[Item coordinate data]
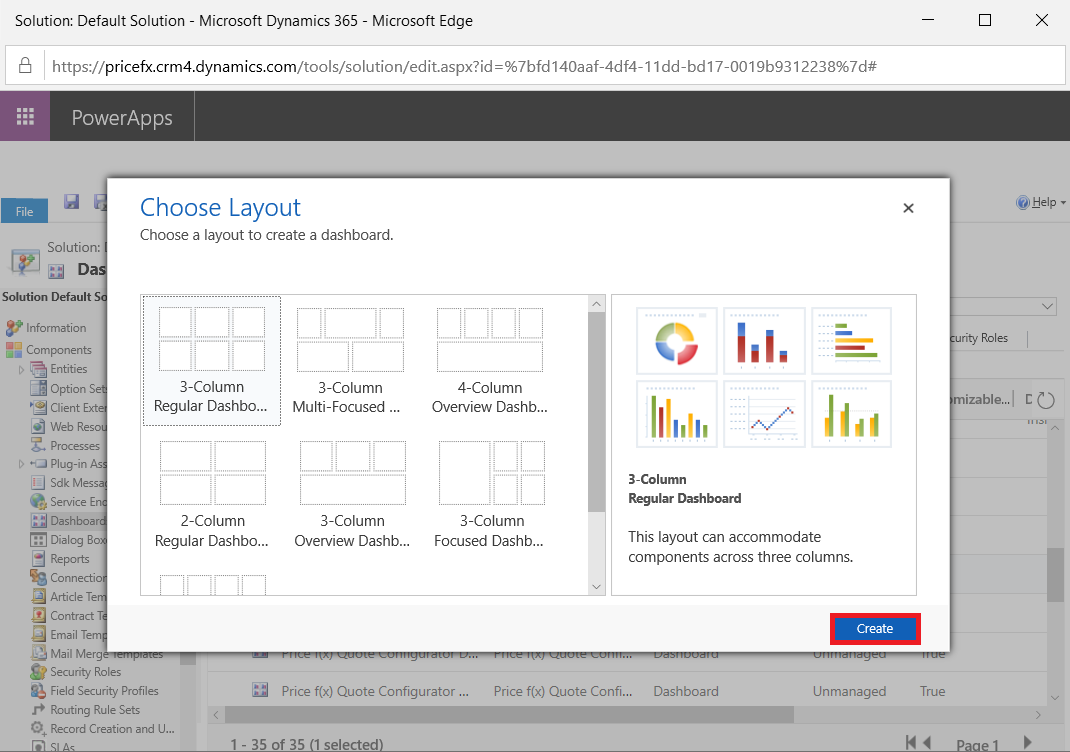
Task: Click the Save icon in toolbar
Action: click(71, 202)
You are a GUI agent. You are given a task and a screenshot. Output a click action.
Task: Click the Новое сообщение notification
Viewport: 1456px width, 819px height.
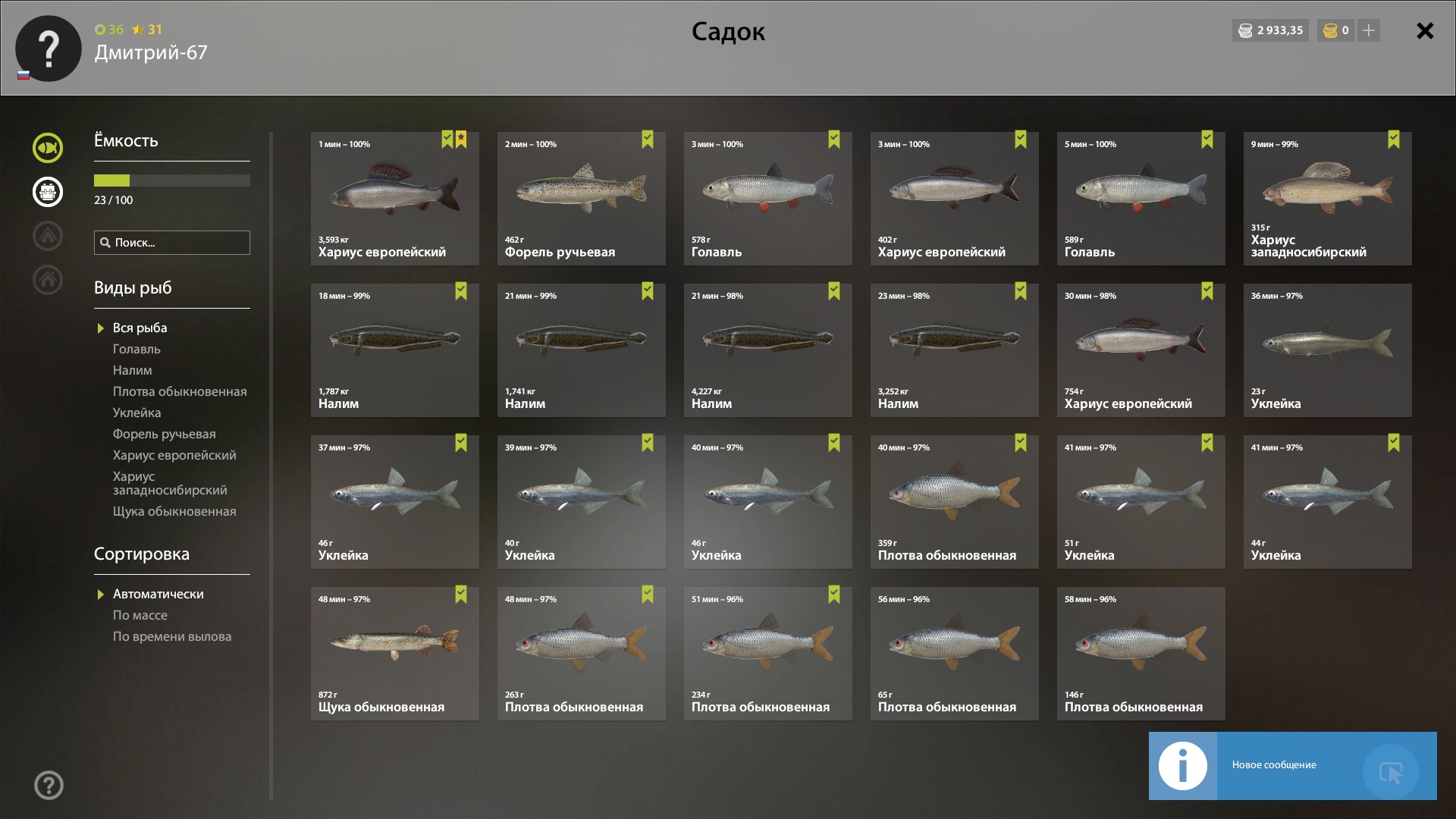pyautogui.click(x=1293, y=766)
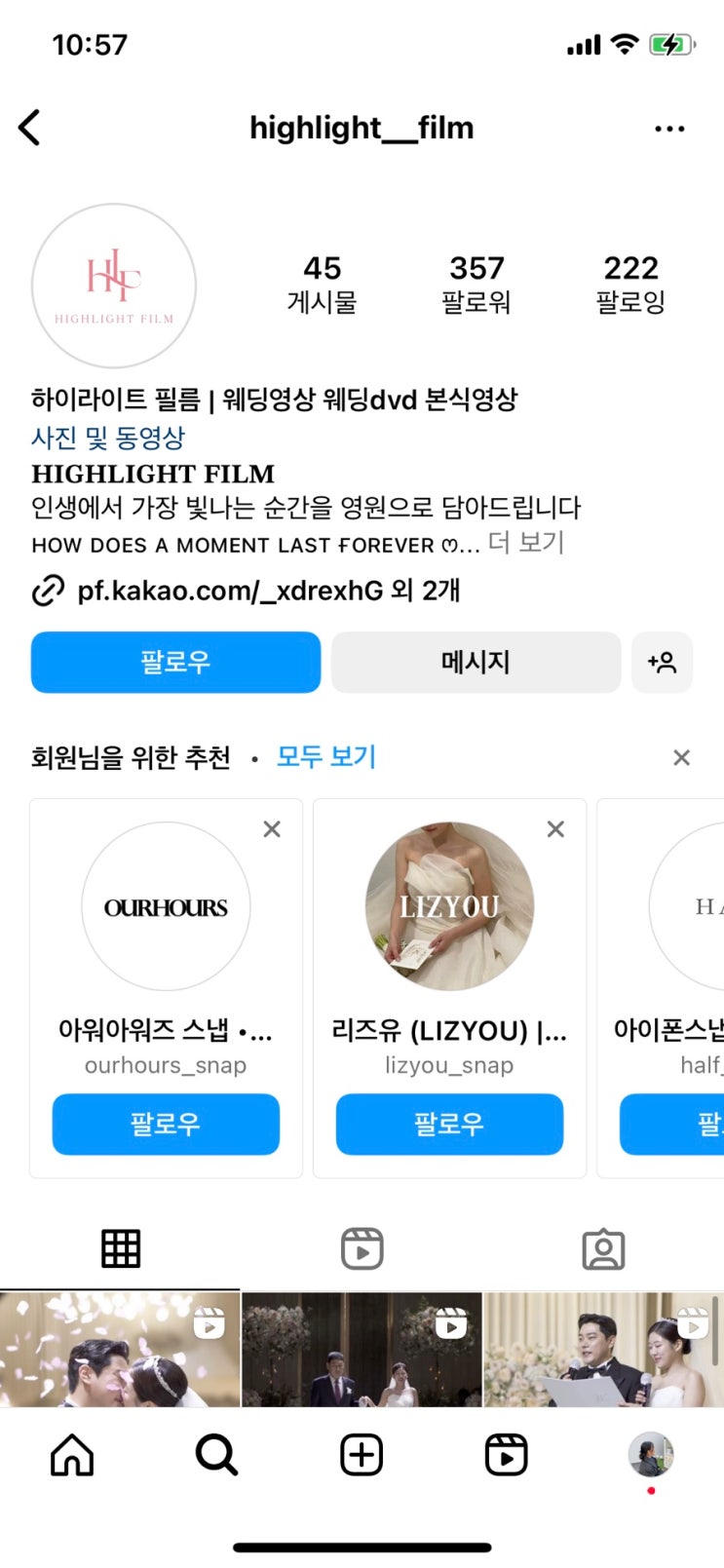Viewport: 724px width, 1568px height.
Task: Dismiss the ourhours_snap suggestion card
Action: (x=272, y=829)
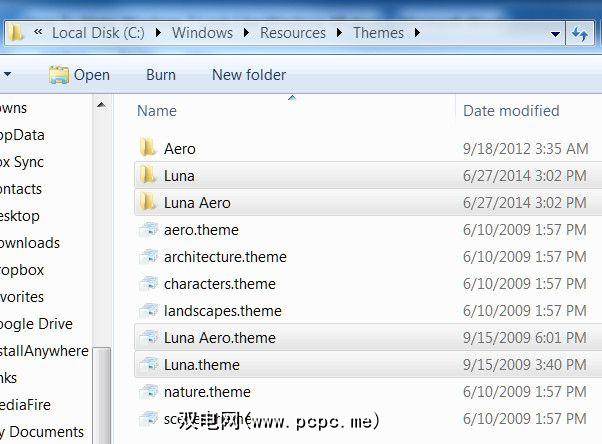Screen dimensions: 602x444
Task: Click the characters.theme file icon
Action: 149,284
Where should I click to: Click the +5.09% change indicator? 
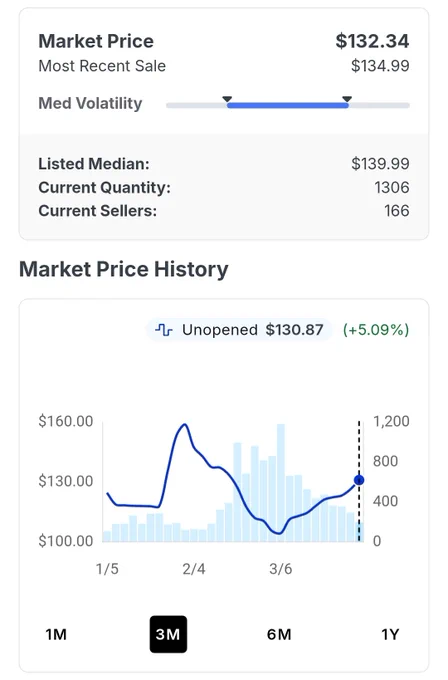(x=376, y=330)
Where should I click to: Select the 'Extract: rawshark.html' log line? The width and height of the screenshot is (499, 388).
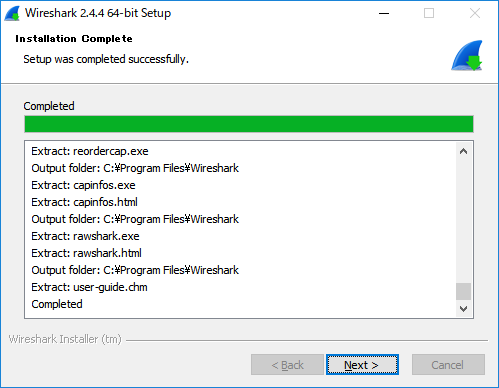(86, 253)
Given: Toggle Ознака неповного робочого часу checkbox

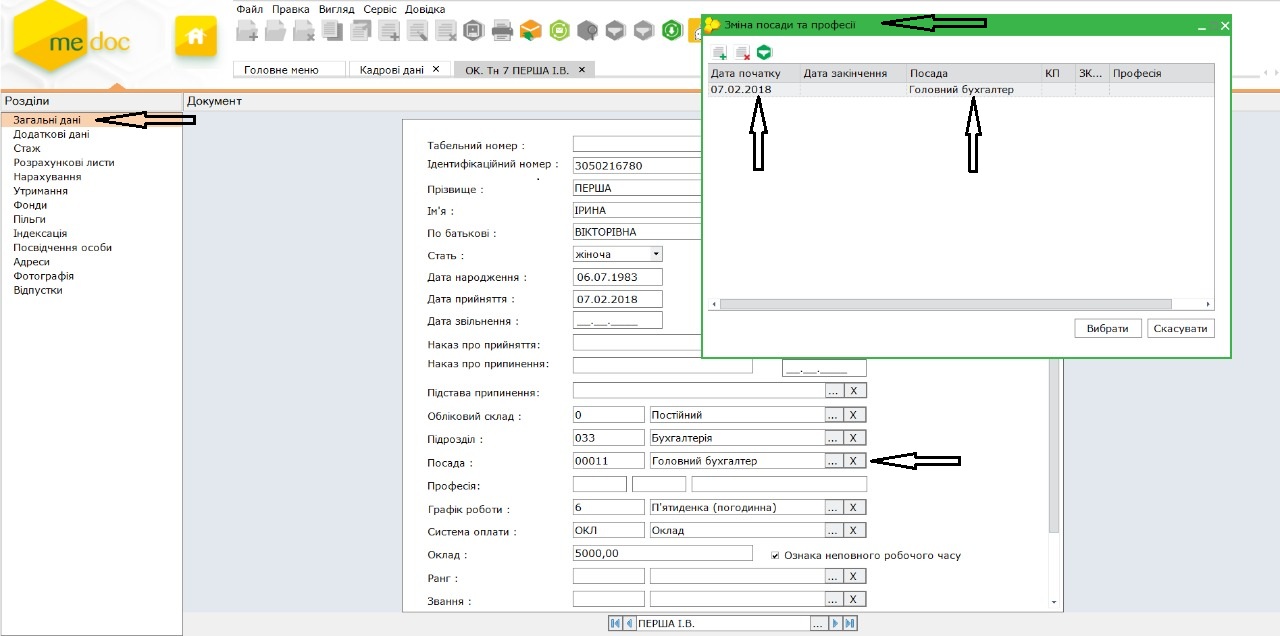Looking at the screenshot, I should click(775, 555).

• WORK REQUIRED
Could you copy the part of the records that opens with the line containing "Given: Toggle Ознака" and runs through the end, leaving out the pictures?

• SOLVED PROBLEM
Given: Toggle Ознака неповного робочого часу checkbox

Looking at the screenshot, I should click(775, 555).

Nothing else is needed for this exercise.